In Colossians 2:14, we read that our Lord “blotted out the bond written in ordinances that was against us, which was contrary to us,” and the verb used for “blotted out” (exaleipsas) is a technical term for “washing out” the writing from a papyrus sheet.[2]

Normally, a new generation of scholars “stands on the shoulders” of the giants of the past and climbs higher.  The tendency in much of biblical scholarship today is to be iconoclastic, to tear down and sweep aside the works and views of great scholars of the past.  And as it is with all iconoclasts, the movement is extreme.  It is one thing to point out inaccurate conclusions from Greek and Hebrew etymology, but quite another to deprecate the study of etymology altogether! 

This devaluation of the importance of the individual words of Scripture undermines the uniqueness of the Bible, and it discourages the average reader from meditating on the very words of Scripture.  This new theory of the fluidity of words forms the basis for the new translations based on “dynamic equivalence.”  (See blog post: Is What I'm Reading Really God's Word?)

According to the new school of biblical linguistics, words have no meaning apart from their context.  I would counter that verbal, plenary inspiration means that God gave all the words of Scripture, and therefore the context also.  Certainly, biblical words must be understood in their context. That’s the first rule of biblical interpretation. But words in context still have individual meanings.  The semantic range of a word is limited by its context, but its meaning and etymology are not obliterated by the context.  Each word brings its accumulated color to the text.

The inspiration and impetus for this new way of thinking about Scripture came from a Scottish scholar named James Barr. His monumental work, The Semantics of Biblical Language, changed the way interpreters and, most importantly, translators thought about the Scriptures.  Barr was an outspoken critic of Fundamentalism, Evangelical Conservatism, and Biblical Inerrancy. His book on biblical semantics was published in 1961, and in its wake came a line of Bible translations that expressed what the translators called “dynamic equivalence”. Thanks to Barr, the individual words of Scripture were not important so long as the meaning of the text (as interpreted by the translators) was made clear to modern readers.  That meaning can stray so far from the original words of Scripture that it is difficult to recognize the passage.  Note the following “translations” of John 6:27:

On him God the Father has placed his seal of approval. (NIV, TNIV)
For on him God the Father has set the seal of his authority. (REB)
Because God the Father has given him the right to do so. (CEV)
For God the Father has sent me for that very purpose. (NLT)
He and what he does are guaranteed by God the Father to last. (The Message)

The liberties taken in these “dynamically equivalent” translations are what Prof.
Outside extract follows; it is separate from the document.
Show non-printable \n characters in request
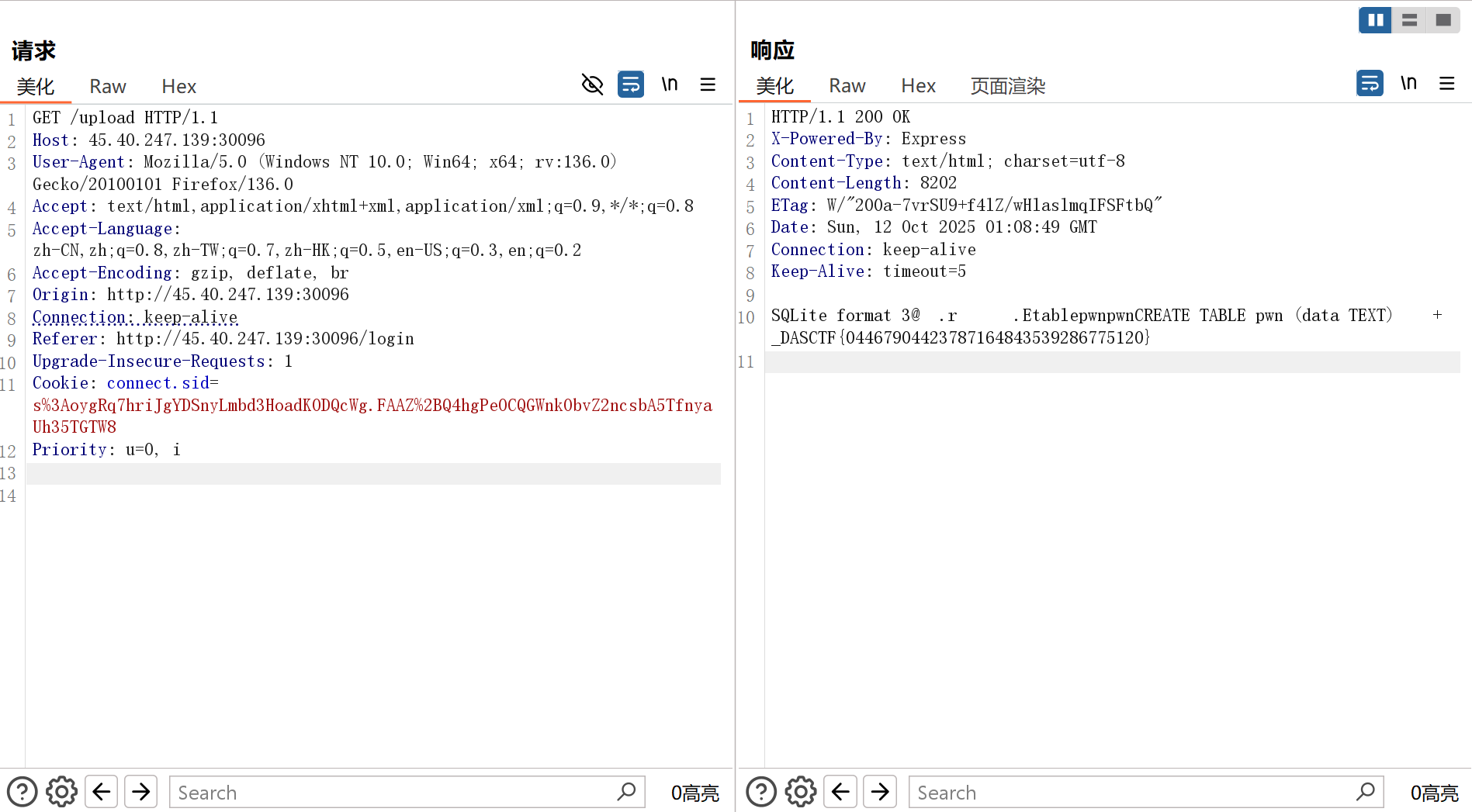(x=669, y=84)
Leland Ryken calls the “destabilizing of the text.”  A reader could not be sure if these quotations, especially the last three, were from the same passage of Scripture.

This all springs from a depreciation of the very words of Scripture.  The evangelical scholars involved in this movement would undoubtedly affirm their belief in the verbal, plenary inspiration of Scripture, but in their writings, they rarely mention the Holy Spirit’s work in the choice of words in the Bible.  Someone has said: “Our beliefs must change our behavior, or sooner or later, our behavior will change our beliefs.”  There is a disconnect between the profession of these scholars and their practice.  One cannot continue to minimize or ignore the individual inspired words of Scripture and still affirm faith in verbal inspiration.  It will not surprise me when some of the prominent names in this movement declare that they have changed their belief and now hold to something akin to concept inspiration.  Sadly, it may go virtually unnoticed by most Christians.

In the meantime, I want to know what the Bible says, not what someone tells me it means!

[1] D. A. Carson, Exegetical Fallacies, Second Edition. (Grand Rapids: Baker Books, 1996) 28.
[2] James Hope Moulton and Milligan, George, The Vocabulary of The Greek New Testament. (Grand Rapids: Wm. B. Eerdmans Publishing Company, 1930, Reprinted June 1974) xii.